Bibliography
Mauro Natale (ed.), Peintures et sculptures italiennes et espagnoles: collections du Musée cantonal des Beaux-Arts de Lausanne, Les Cahiers du Musée des Beaux-Arts de Lausanne n. 7, 1998: n. 58.
Giuseppe Martinola, Luigi Monteverde: 1841-1923, Lugano, Fondazione Ticino Nostro, 1980.
Monteverde’s childhood was divided between Lugano, Buenos Aires, and Montevideo, where his brother, a painter and decorator, taught him his trade. In 1870, Monteverde travelled to Milan and began studying at the history painter Antonio Barzaghi-Cattaneo’s studio and the Brera Academy. He was mostly celebrated for his scenes of rural life and his still lifes.
This painting shows a trellis on a wall, with two lines from Dante’s Divine Comedy quoted in the bottom left hand corner: ‘Consider the warmth of the sun which, combining with the juice that flows from the vine, becomes wine’ (Purgatory XXV, 77-78). By referring to the cornerstone of Italian literature, the artist claims allegiance to Italian culture. The choice of grapes as a subject gestures to the Greek painter Zeuxis, the legendary inventor of trompe-l’oeil painting whose grapes were said to be so realistic they tricked birds into trying to peck at them. Monteverde, seen by his contemporaries as the equal of Zeuxis, was also known as the Raphael of grapes: this work demonstrates his virtuoso talent. By choosing to paint the grapes life-size in landscape format, the ‘wall’ of the canvas merges seamlessly with the painted wall behind, creating a perfect illusion.

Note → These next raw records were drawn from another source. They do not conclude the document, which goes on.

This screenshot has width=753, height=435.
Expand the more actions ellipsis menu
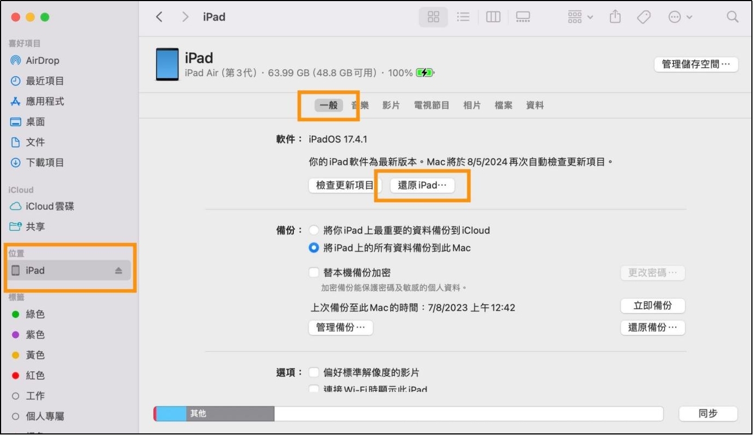(680, 17)
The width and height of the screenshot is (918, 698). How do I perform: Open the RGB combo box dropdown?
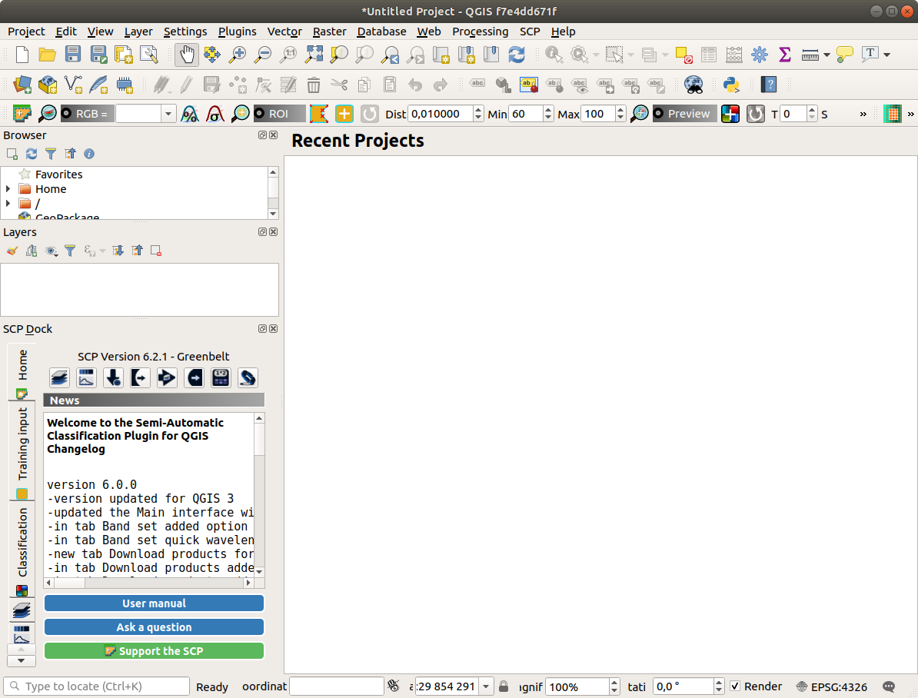point(168,114)
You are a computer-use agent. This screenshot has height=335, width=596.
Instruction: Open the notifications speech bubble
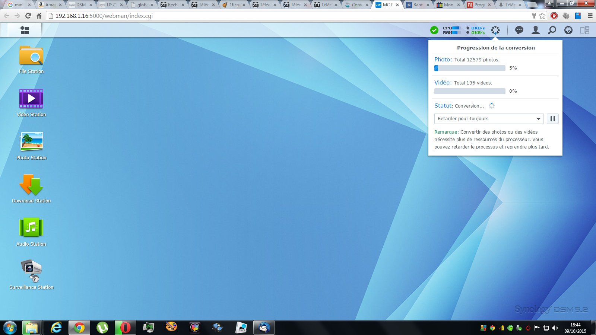pos(519,30)
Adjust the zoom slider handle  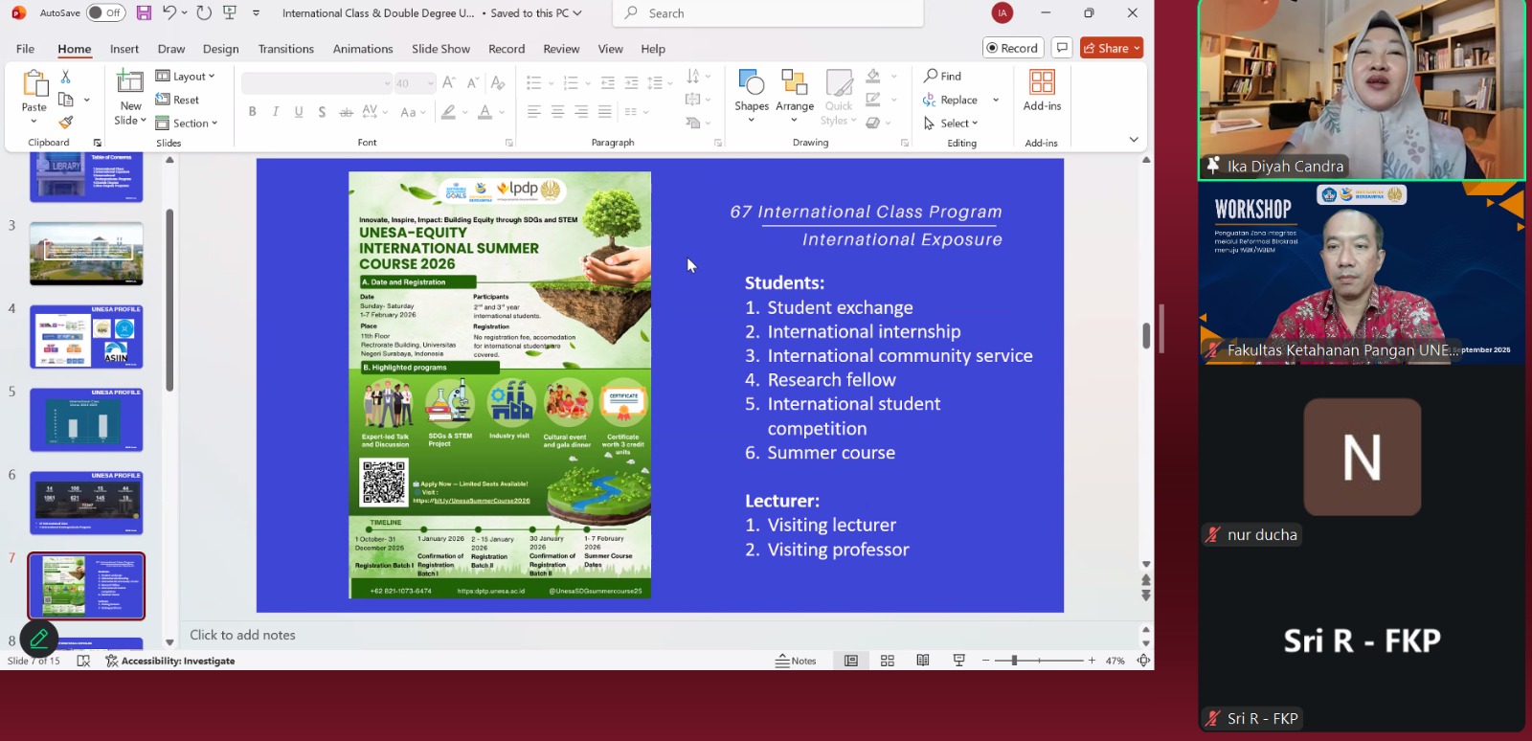pyautogui.click(x=1014, y=661)
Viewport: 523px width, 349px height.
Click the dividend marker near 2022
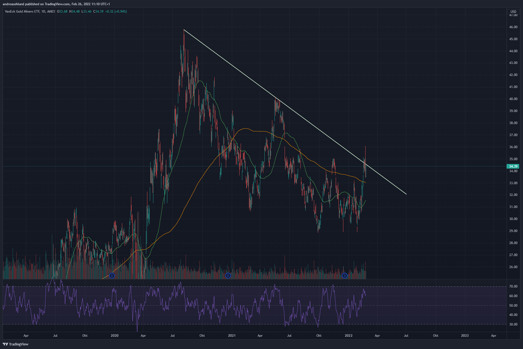pos(344,275)
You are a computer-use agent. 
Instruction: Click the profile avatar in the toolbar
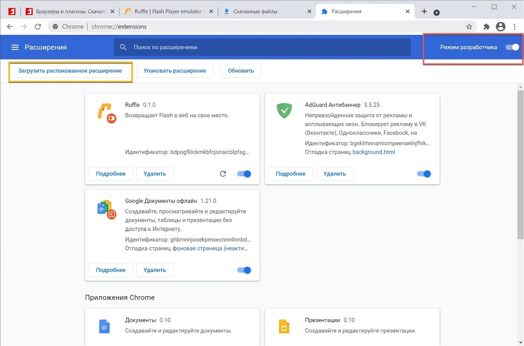[x=501, y=27]
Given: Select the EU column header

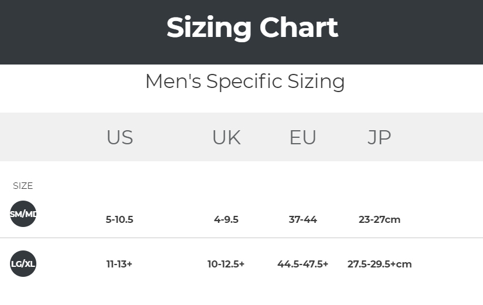Looking at the screenshot, I should coord(303,137).
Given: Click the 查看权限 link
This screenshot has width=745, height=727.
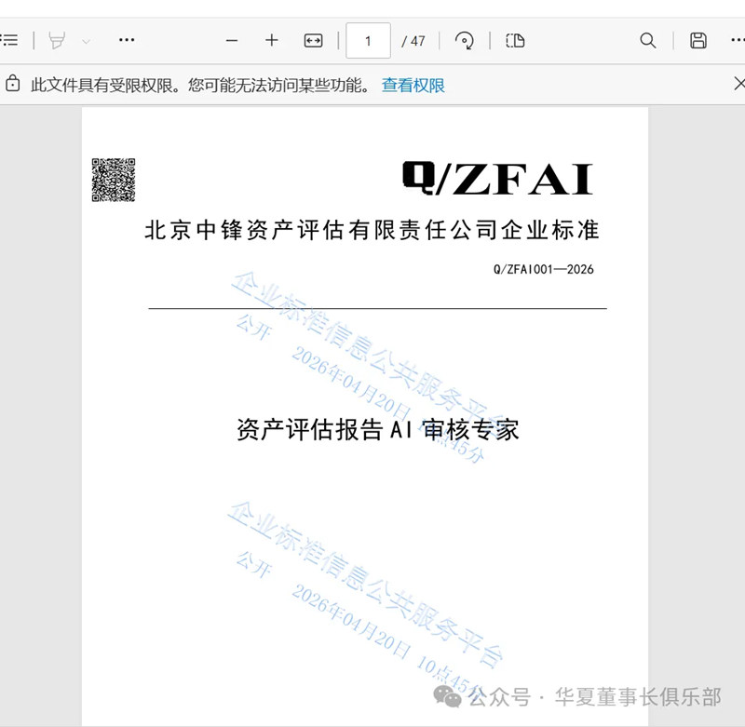Looking at the screenshot, I should click(413, 86).
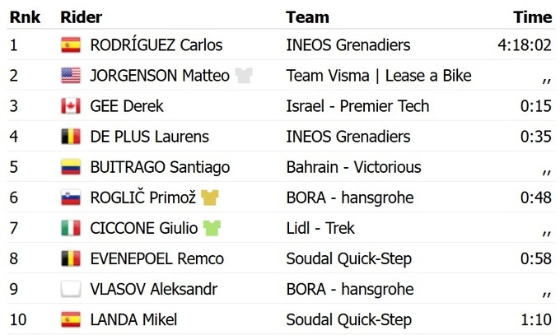Click the Belgian flag beside Evenepoel
This screenshot has height=335, width=560.
[71, 258]
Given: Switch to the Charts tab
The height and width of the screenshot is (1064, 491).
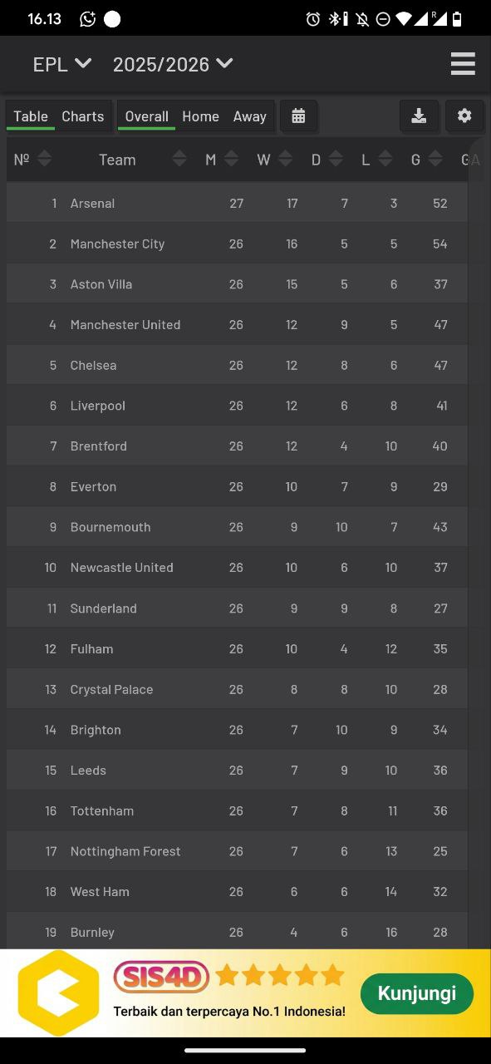Looking at the screenshot, I should click(x=82, y=116).
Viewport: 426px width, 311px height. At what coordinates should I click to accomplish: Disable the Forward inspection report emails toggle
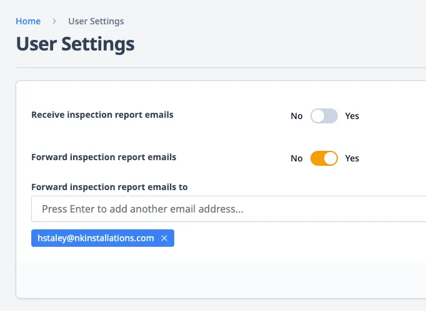[x=324, y=158]
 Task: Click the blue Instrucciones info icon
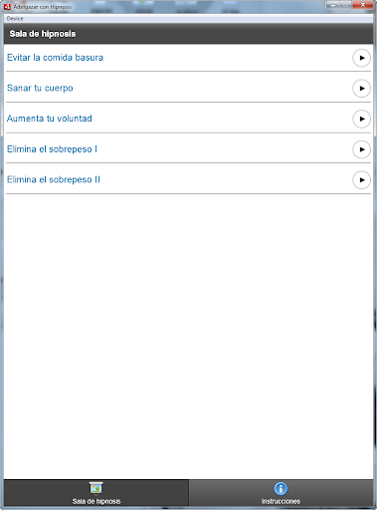pyautogui.click(x=281, y=488)
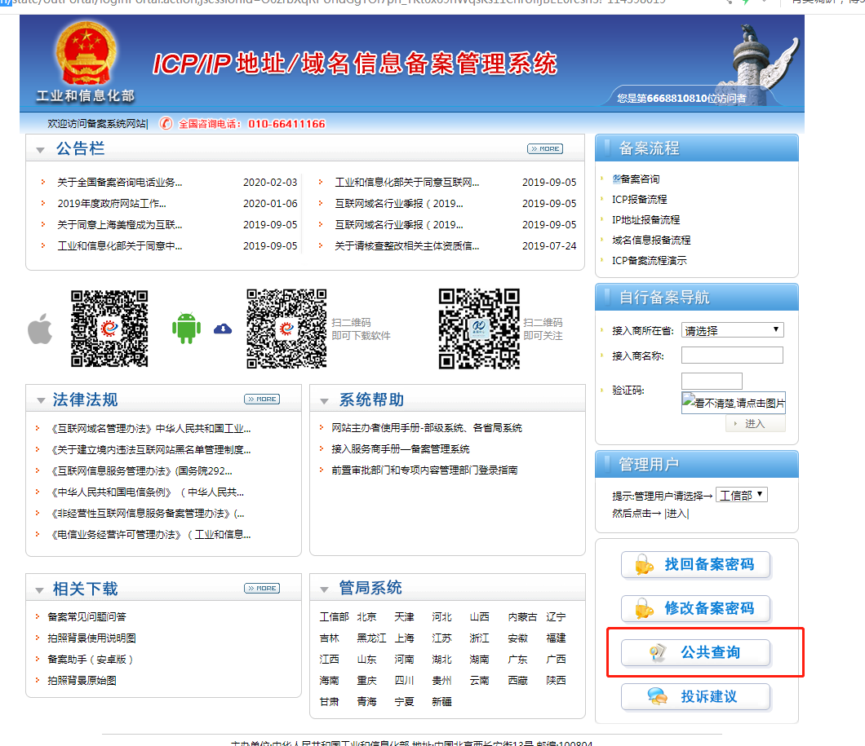Open the 备案常见问题问答 download link
The image size is (865, 746).
point(87,616)
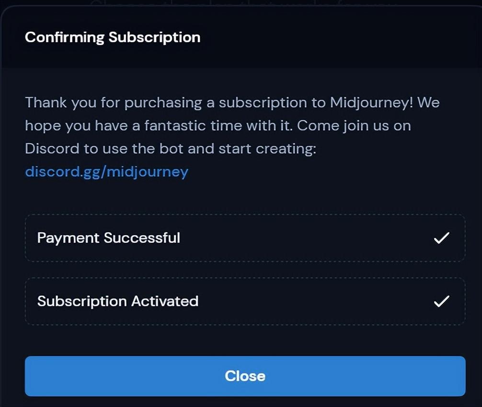Toggle the Subscription Activated status row

(245, 301)
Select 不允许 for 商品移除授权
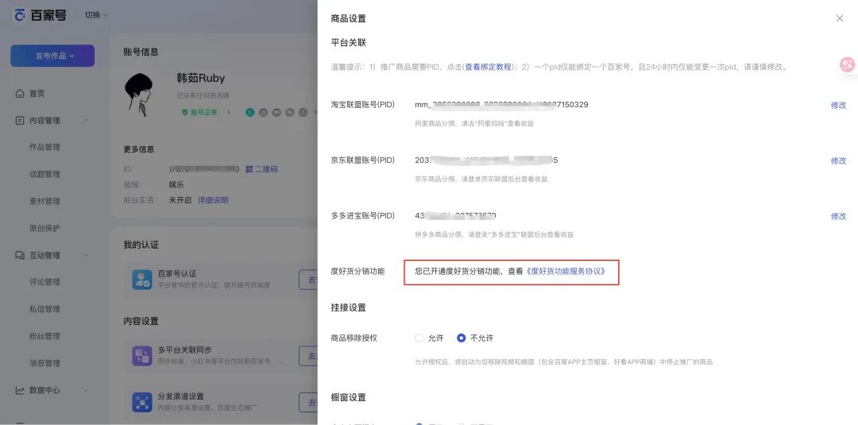The width and height of the screenshot is (858, 425). (461, 338)
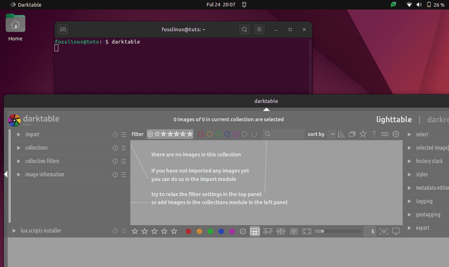Enable focus peaking mode icon
The image size is (449, 267).
coord(384,231)

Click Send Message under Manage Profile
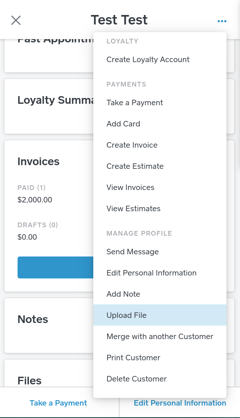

The composition, repeated three years later with the same quotation and dimensions, was the first in a series of still lifes with grapes that sought increasingly to heighten the trompe-l’oeil effect by focusing in more tightly on the fruit. The works are almost photographic in ambition, detailing the veins in the leaves, the fleshy texture of the grapes and their various stages of ripeness, from plump and firm to wizened and wrinkled. The paintings also hint at a certain Divisionist influence, particularly in the way the wall seems almost to shimmer in the light.